WHAT NEEDS TO BE DONE :: The material below holds pictures; leave them out, and copy exactly, and only, the lines from the one with "You are a computer-use agent." through the last.

AVAILABLE RECORDS ::

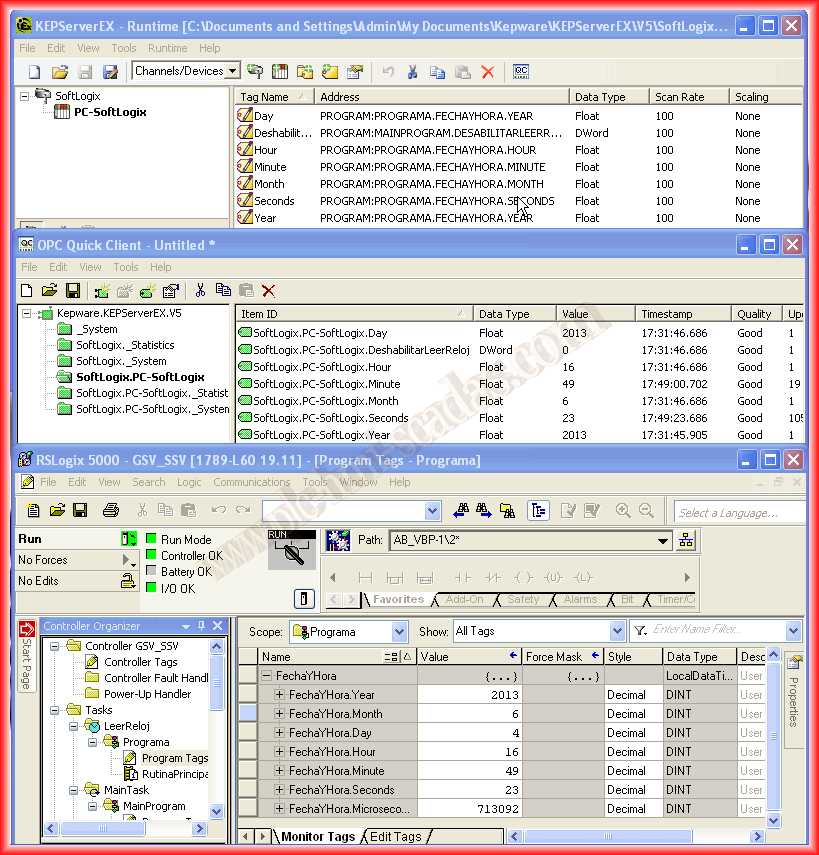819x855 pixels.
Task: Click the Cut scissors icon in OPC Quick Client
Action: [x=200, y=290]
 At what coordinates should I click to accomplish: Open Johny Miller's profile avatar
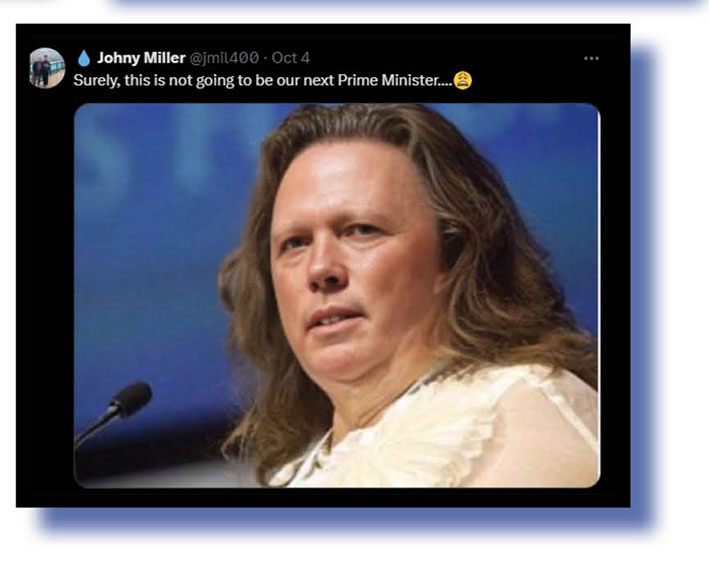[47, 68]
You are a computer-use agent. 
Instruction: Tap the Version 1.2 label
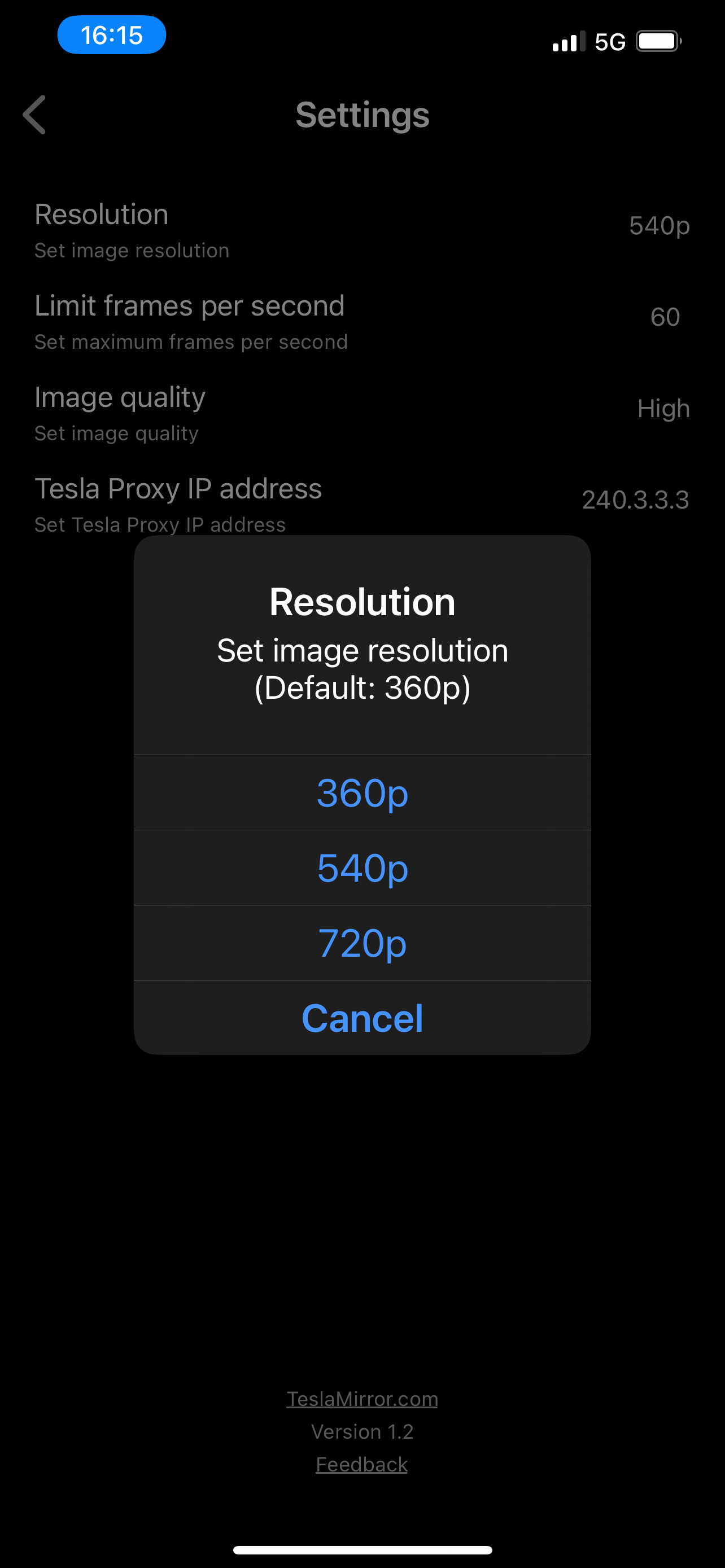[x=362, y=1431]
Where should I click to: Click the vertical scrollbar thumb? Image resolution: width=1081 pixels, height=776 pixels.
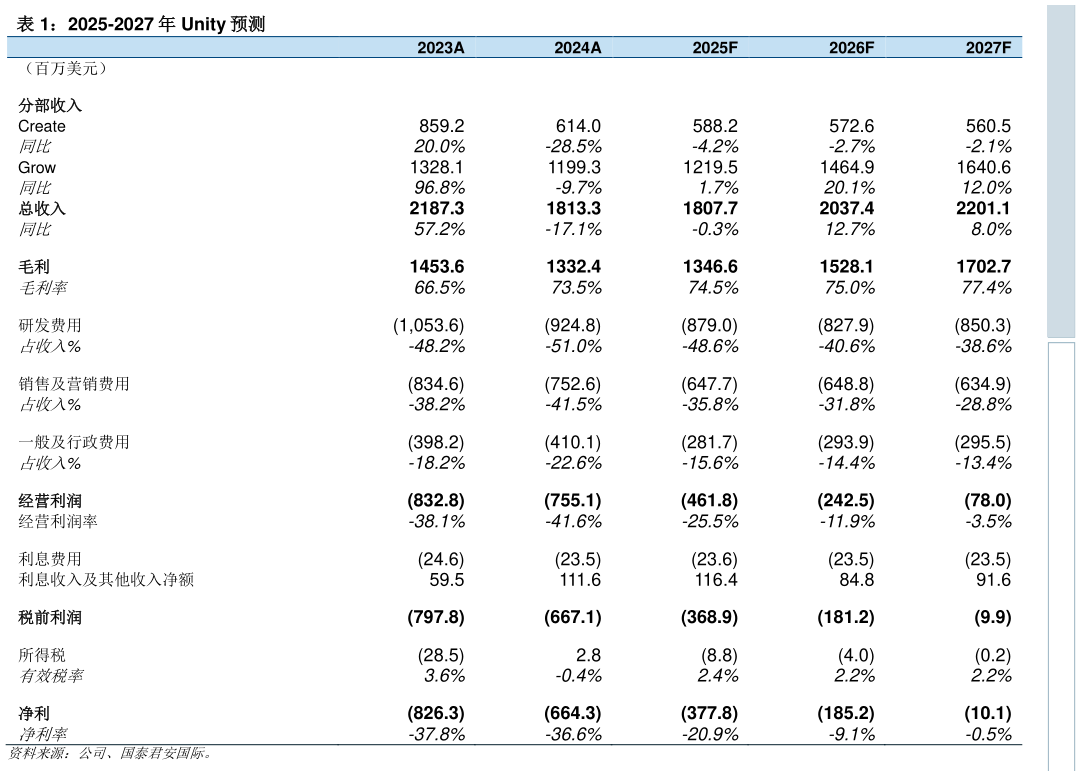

ANSWER SECTION ::
You are a computer-use agent. 
Instruction: Tap the Version 1.2 label
[x=362, y=1431]
Where should I click to: Click the vertical scrollbar thumb? Image resolution: width=1081 pixels, height=776 pixels.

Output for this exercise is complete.